L’instant, haussé au rang de révélation épiphanique, se fait ici occasion, « instant qui est pour nous une chance », écrit Jankélévitch dans Le Je-ne-sais-quoi et le presque-rien. Or, l’occasion, propice, est une « coïncidence ponctuelle » de plusieurs temporalités, celle du sujet et celle de l’événement qui surgit, l’intersection de lignes temporelles, l’instant de synchronisation miraculeuse de plusieurs rythmes, comme une polyrythmie heureuse :
L’occasion est une chance, et une chance inédite, inouïe, inespérée, par la réunion exceptionnelle de facteurs ou de conditions qui demeurent en général disjoints. L’occasion est l’alternative surmontée […], la conjonction critique succède à la disjonction chronique, le cumul au sporadisme ! […] C’est donc le “simul” de la simultanéité qui est le miracle [12].

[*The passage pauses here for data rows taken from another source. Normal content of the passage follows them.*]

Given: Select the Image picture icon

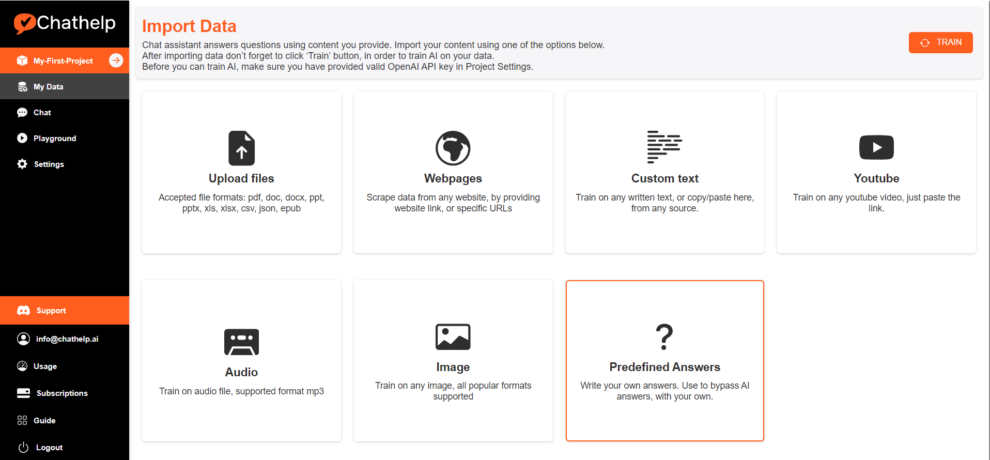Looking at the screenshot, I should (x=453, y=336).
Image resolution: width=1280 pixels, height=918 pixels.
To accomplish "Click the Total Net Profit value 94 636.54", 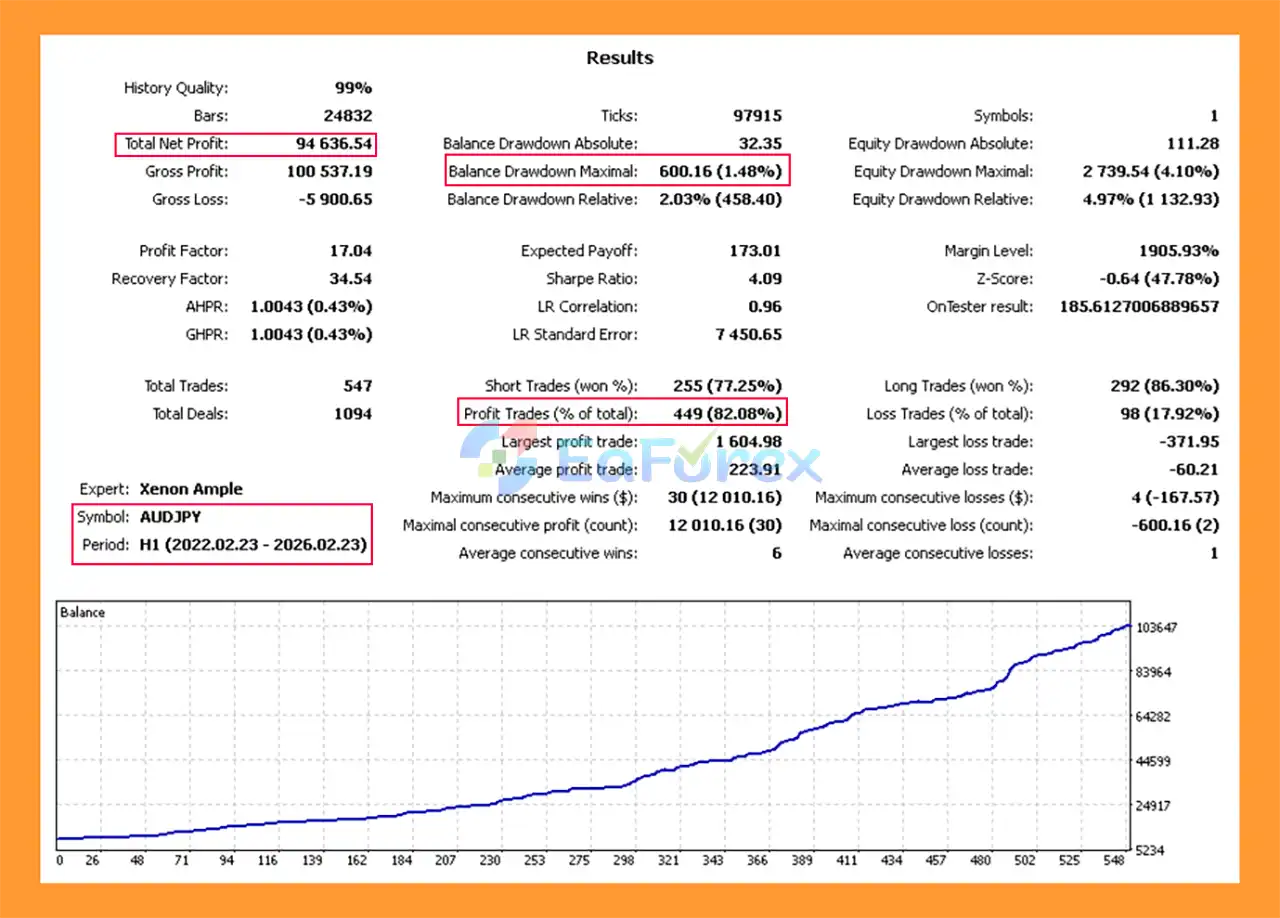I will pos(333,144).
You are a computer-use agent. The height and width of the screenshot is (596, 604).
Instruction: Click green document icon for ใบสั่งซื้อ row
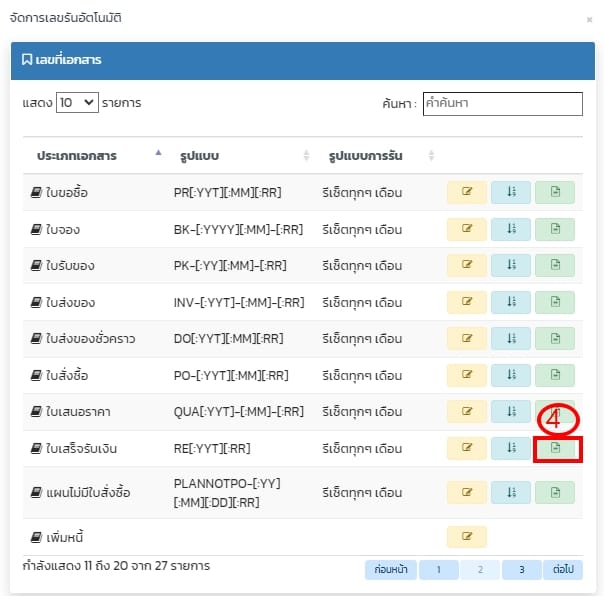point(555,375)
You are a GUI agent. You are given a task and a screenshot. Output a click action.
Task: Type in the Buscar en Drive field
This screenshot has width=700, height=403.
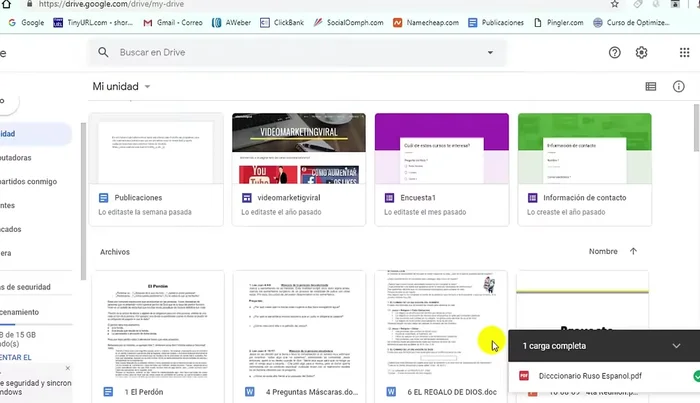point(290,52)
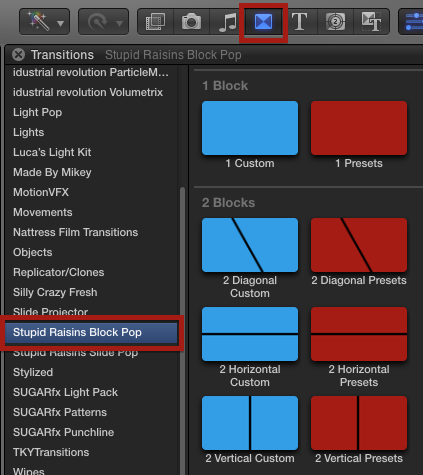Select the Transitions browser icon
Image resolution: width=423 pixels, height=475 pixels.
point(263,22)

Par l’alliance du texte et de l’image, les poèmes en ligne de Jean-Yves Fick cherchent l’occasion, proche du Kaïros de l’instant grec. Si la photographie jouit déjà, en elle-même, d’une complexité temporelle, « nouement » qui « se saisit en une seule fois de plusieurs temporalités [13] », comment le texte peut-il jouer sa propre carte ? Probablement par la domestication du verbal :
- amuï au profit de syntagmes nominaux, libres de flotter sans attache temporelle fixe, d’autant qu’ils se juxtaposent et proposent le plus souvent un parcours paratactique,
- ou délivré de telles amarres, par le choix massif d’un présent de l’indicatif d’aspect sécant, élu pour ses emplois dits « omnitemporels », qui font de ce tiroir verbal l’équivalent grammatical du flou photographique, capable de rendre simultanés pour l’œil les mouvements pourtant successifs d’un objet.

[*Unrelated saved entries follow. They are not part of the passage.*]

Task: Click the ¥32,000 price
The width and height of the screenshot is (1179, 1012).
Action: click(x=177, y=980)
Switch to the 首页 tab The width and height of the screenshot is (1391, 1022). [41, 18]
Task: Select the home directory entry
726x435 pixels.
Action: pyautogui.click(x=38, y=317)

Négociant sans cesse avec les flux, tramé d’une diversité de temporalités et de rythmes, l’instant Web, en quête de formes adéquates, associe donc volontiers l’iconique au scriptural. Quand les poèmes de Fick font le choix de la parataxe, faut-il s’étonner de ce que la mosaïque se soit imposée comme le mode de publication privilégié de l’image sérielle sur Internet ? Parataxe iconique et parataxe textuelle jouent en effet des frictions entre partie et tout et transforment, à la limite, le poème même, en l’une de ces anthologies caractéristiques de la culture numérique. Significativement, Jean-Yves Fick accole d’ailleurs poème et mosaïque d’images, pour clore sa contribution à la revue D’ici là.
Doc. 2 – Ibid.
Ces deux formes convergent dans la tentative d’écrire l’instant, non pas tant extrait du flux numérique ou vital, que reversé dans cette labilité. L’œuvre qui témoigne de cette tension fructueuse et qui perçoit en synchronie la diachronie fuyante, qui stabilise fragilement une telle fluidité, est mosaïquée. L’occasion aura ménagé ce dépassement dialectique de l’opposition originelle entre un instant-punctum, isolé comme saillie existentielle, et le flux numérique.

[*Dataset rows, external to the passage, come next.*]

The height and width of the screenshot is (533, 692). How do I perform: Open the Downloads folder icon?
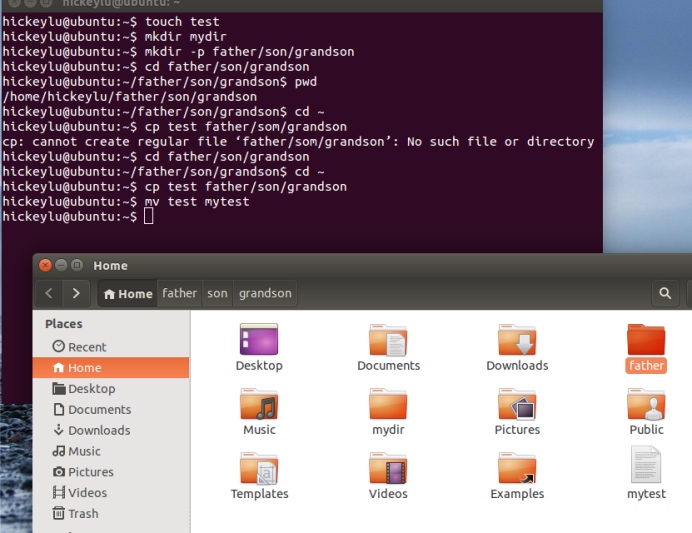517,341
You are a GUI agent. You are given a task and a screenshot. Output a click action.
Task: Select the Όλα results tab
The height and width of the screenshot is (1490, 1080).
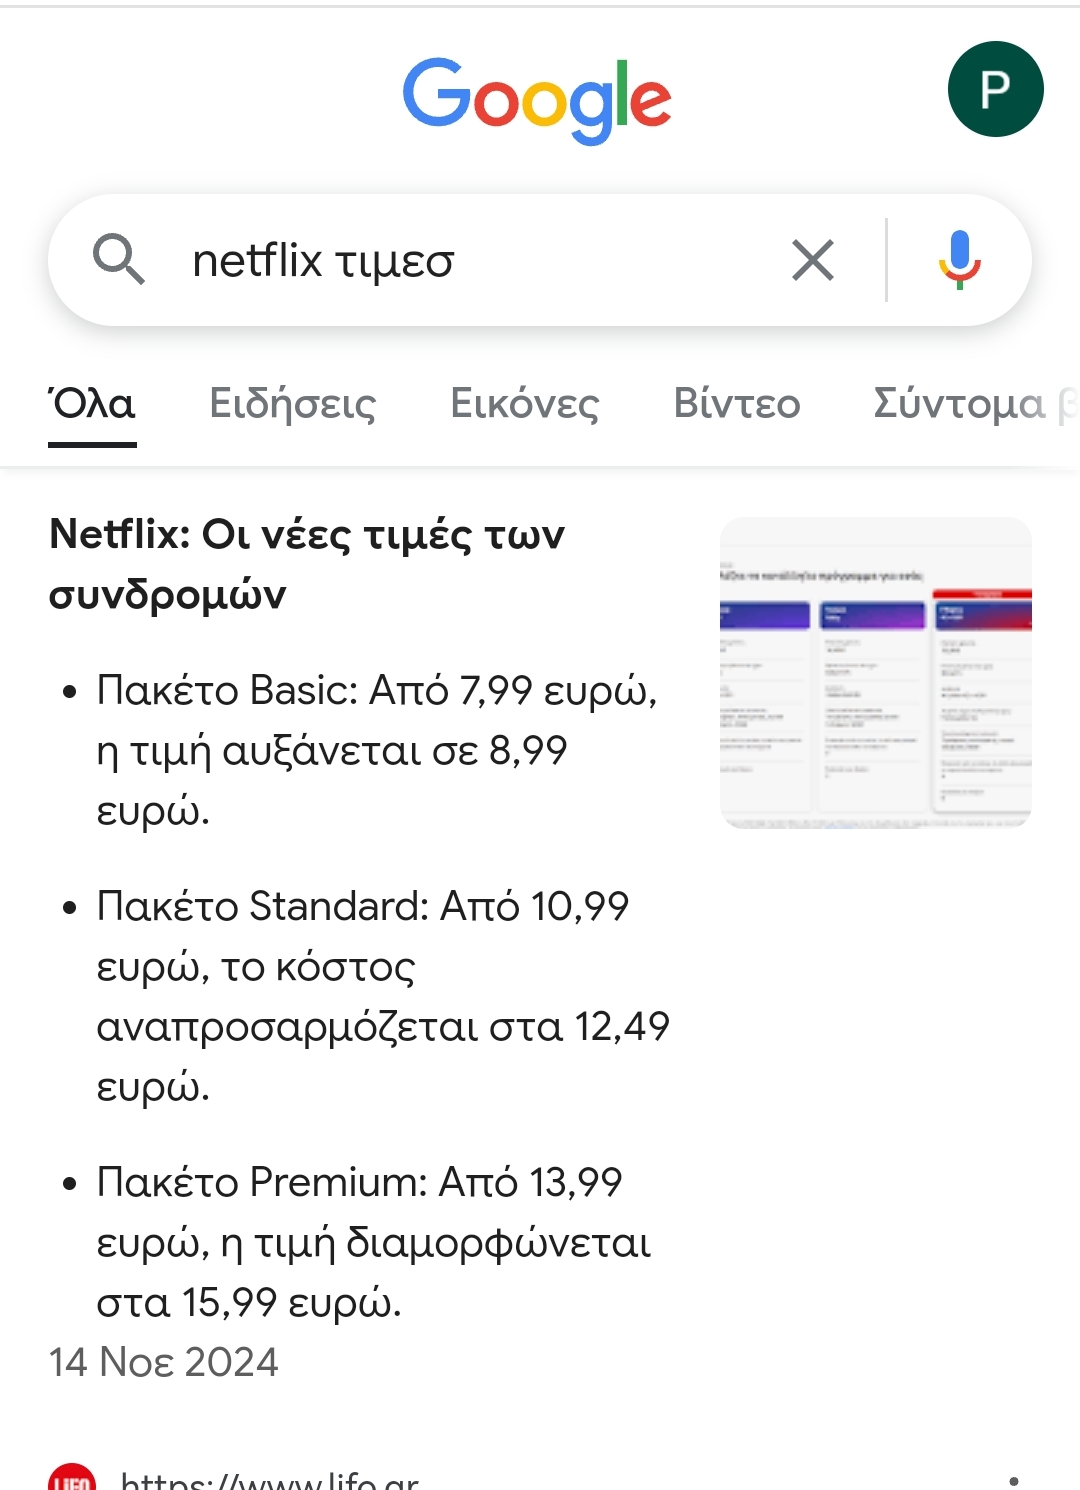tap(92, 404)
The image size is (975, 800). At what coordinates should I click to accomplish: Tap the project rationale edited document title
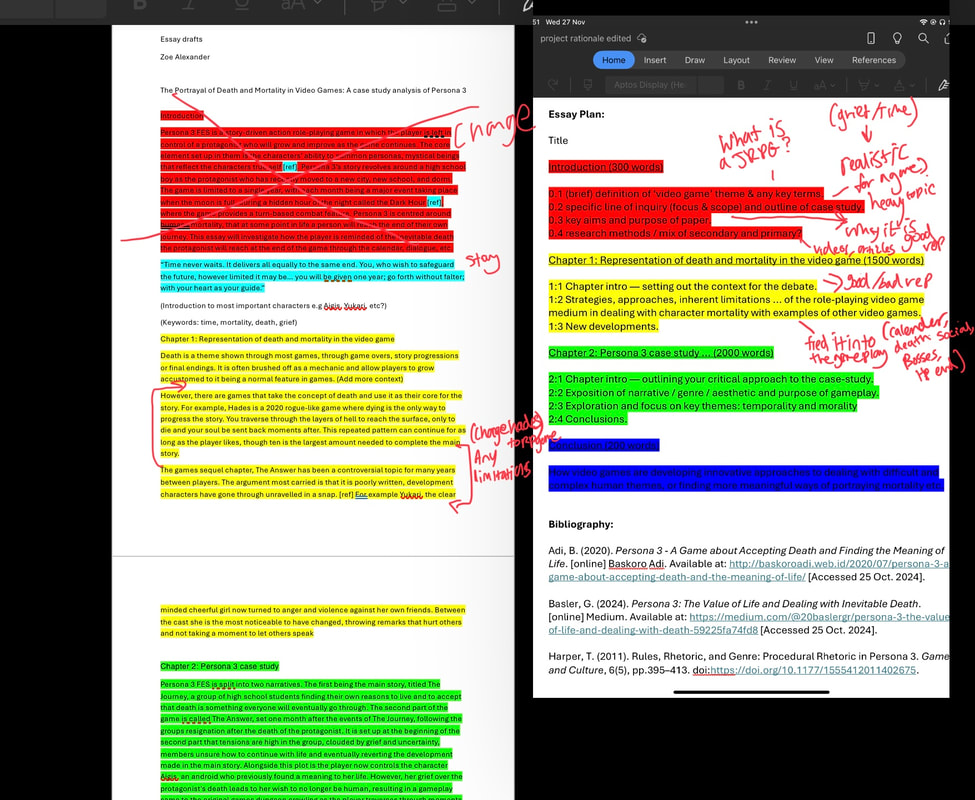[x=585, y=38]
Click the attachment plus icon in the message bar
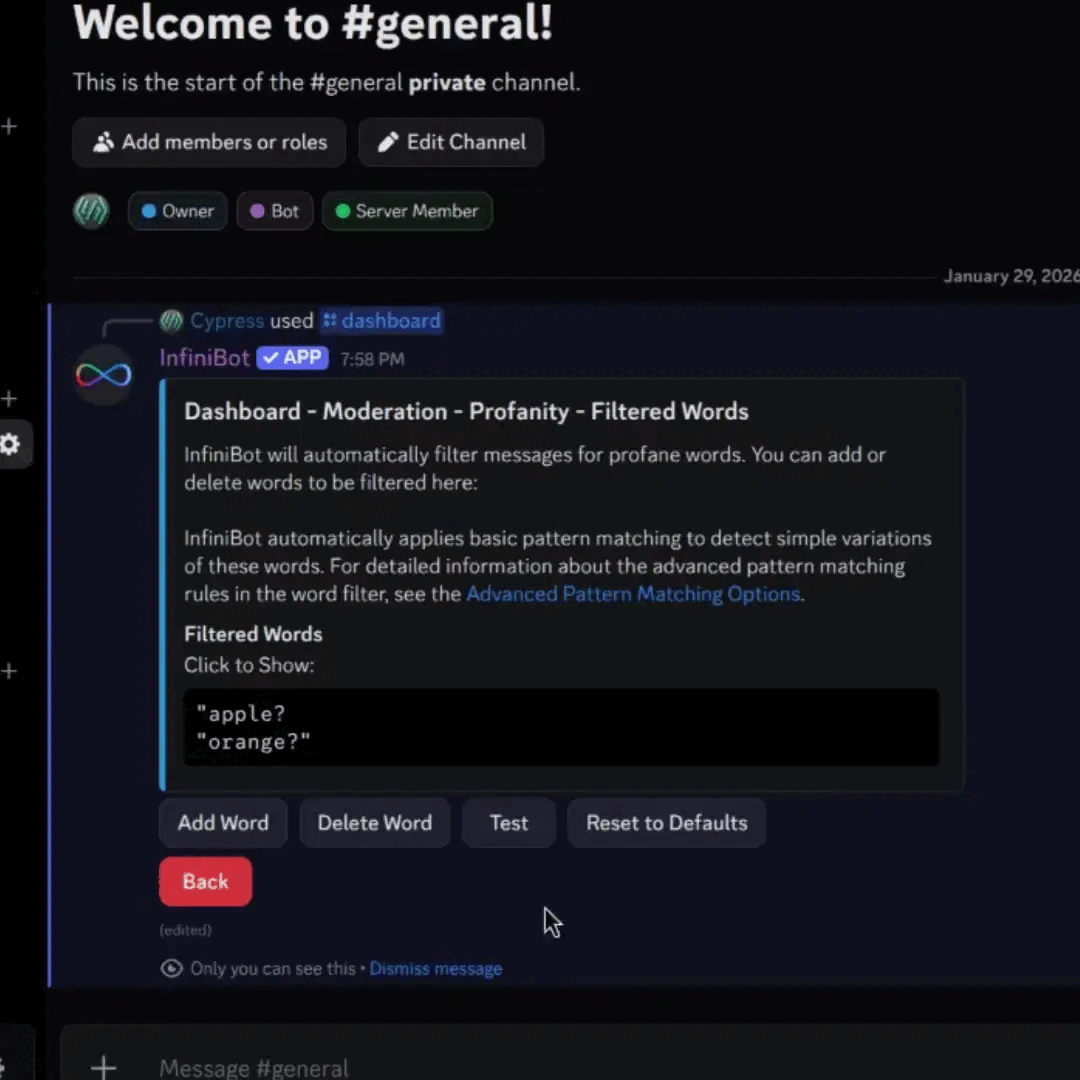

« L’occasion », poursuit Jankélévitch, « est un cas qui vient à notre rencontre [14] ». De fait, le paradigme de la rencontre semble fonder une poétique de l’instant Web, mieux peut-être que n’y parvient celui de la rupture, souvent mobilisé. De là l’omniprésence des haïkus numériques dans la blogosphère littéraire. C’est bien parce que cette forme poétique brève relève d’une « écriture absolue de l’instant [15] », propice au satori qu’elle s’impose comme scène privilégiée de la rencontre. Christophe Grossi intitule ainsi « Rencontre du jour » le contact noué furtivement avec une aigrette, dont le cliché et le texte porteront trace et témoignage [16].
Doc. 3 ‒ Philippe Grossi, http://deboitements.net/spip.php?article761
Si le haïku incarne et se définit comme « art de la rencontre », il jouit en effet sur le Web de la coexistence de systèmes sémiotiques différents, dont la coprésence réalise et autorise cette rencontre même. Jean-Pierre Balpe inscrit ainsi systématiquement, dans un blog explicitement consacré aux haïkus, le texte à l’intérieur de la photo [17].
Doc. 4 ‒ Jean-Pierre Balpe, http://meshaikus.canalblog.com/.
L’instant Web, par le haïku, rejoint le punctum barthésien, qui montre ce « détail [qui] emporte ma toute lecture. […] Par la marque de quelque chose, la photo n’est plus quelconque. Ce quelque chose a fait tilt, il a provoqué en moi un petit ébranlement, un satori, le passage d’un vide (peu importe que le référent en soit dérisoire [18]) ». La photographie comme instantané offre sa saisie du réel au haïku numérique, comme une note – notula – prise au vol, « comme un gangster sort son colt », écrivait encore Barthes : le « tir photographique » de Cartier-Bresson, qui glosait par-là son fameux « instant décisif », résonne du même écho : « Bang » ! écrivait Balpe.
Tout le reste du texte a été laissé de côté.